Der Raum zwischen den beiden Schichten der Membran dient als Übergang zwischen dem Cytosol und dem Inneren der Zisternen.
Je nach Lage im Zellinneren unterscheidet man zwischen der Kernhülle und dem sogenannten peripheren ER. Kernhülle und peripheres ER stellen ein morphologisches Kontinuum dar, das heißt sowohl die Membranen als auch das Lumen beider gehen ohne Unterbrechung ineinander über.
Die Struktur des ER ist dynamisch und einer stetigen Reorganisation unterworfen. Dazu gehören die Verlängerung oder auch Retraktion von Membrantubuli, ihre Verzweigung, Verschmelzung oder Aufspaltung. Diese Motilität des ER ist abhängig vom Cytoskelett. In Pflanzenzellen und Hefe spielt vor allem F-Actin dabei eine wichtige Rolle. In tierischen Zellen dagegen erfolgt der Auf- und Umbau des ER unter dem dominierenden Einfluss der Mikrotubuli. Vor kurzem wurde gezeigt, dass ein Vertreter der Actin-verwandten Proteinfamilie Myosin V für die "Vererbung" des peripheren ER an die Tochterzellen bei der Zellteilung verantwortlich ist.
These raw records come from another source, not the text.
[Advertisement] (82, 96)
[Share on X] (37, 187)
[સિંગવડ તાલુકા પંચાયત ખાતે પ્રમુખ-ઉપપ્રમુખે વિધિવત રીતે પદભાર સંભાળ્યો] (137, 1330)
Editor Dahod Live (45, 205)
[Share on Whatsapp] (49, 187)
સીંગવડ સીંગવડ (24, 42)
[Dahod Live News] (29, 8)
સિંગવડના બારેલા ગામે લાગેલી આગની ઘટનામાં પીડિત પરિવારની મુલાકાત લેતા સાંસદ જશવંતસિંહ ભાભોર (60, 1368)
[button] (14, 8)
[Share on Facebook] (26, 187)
Teile des ER, raues ER genannt, sind auf ihren Membranflächen mit Ribosomen besetzt; andere Bereiche sind glatt und ribosomenfrei. Rauhes und glattes ER unterscheiden sich in ihrer Funktion. Während das rauhe ER Transmembran- und sekretorische Proteine herstellt, spielt das glatte ER eine wichtige Rolle in mehreren metabolischen Prozessen. Es wird für die Synthese verschiedener Lipide und Steroide (Hormone) benötigt, sowie für den Kohlenstoffmetabolismus, die Entgiftung der Zelle, und zur Einlagerung von Calcium, weswegen man in Nebennierenzellen und Leberzellen vorwiegend glattes ER findet.
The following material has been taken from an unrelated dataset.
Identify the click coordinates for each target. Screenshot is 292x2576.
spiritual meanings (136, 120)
Man unterscheidet zwischen einem cotranslationalen Mechanismus, bei dem Proteine während ihrer Synthese an ER-membrangebundenen Ribosomen durch die Membran gelangen, und einem posttranslationalen Mechanismus,
bei dem zuerst vollständig im Cytoplasma synthetisierte Proteine durch die ER-Membran transportiert werden.
In beiden Fällen werden die transportierten Proteine anschließend im Lumen des ER posttranslational modifiziert und an den Golgi-Apparat weitergeleitet.
1999 erhielt Günter Blobel den Nobelpreis für Physiologie oder Medizin für seine 1975 gemachte Entdeckung, dass Proteine durch endogene Protein-Signale (Signalsequenzen) vom ER aus in verschiedene Zellkompartimente zielgerichtet weitergeleitet werden.Rolle des ER bei der Proteinsynthese
Als Signalsequenz in diesem Sinne wird eine bestimmte N-terminale Peptidsequenz bezeichnet, die nach dem Transport durch die Membran des ER durch die Signalpeptidase abgespalten wird. Proteine, die für Ziele außerhalb des ERs bestimmt sind, werden anschließend in Transport-Vesikel verpackt und entlang des Cytoskeletts zu ihrem Bestimmungsort weitergeleitet.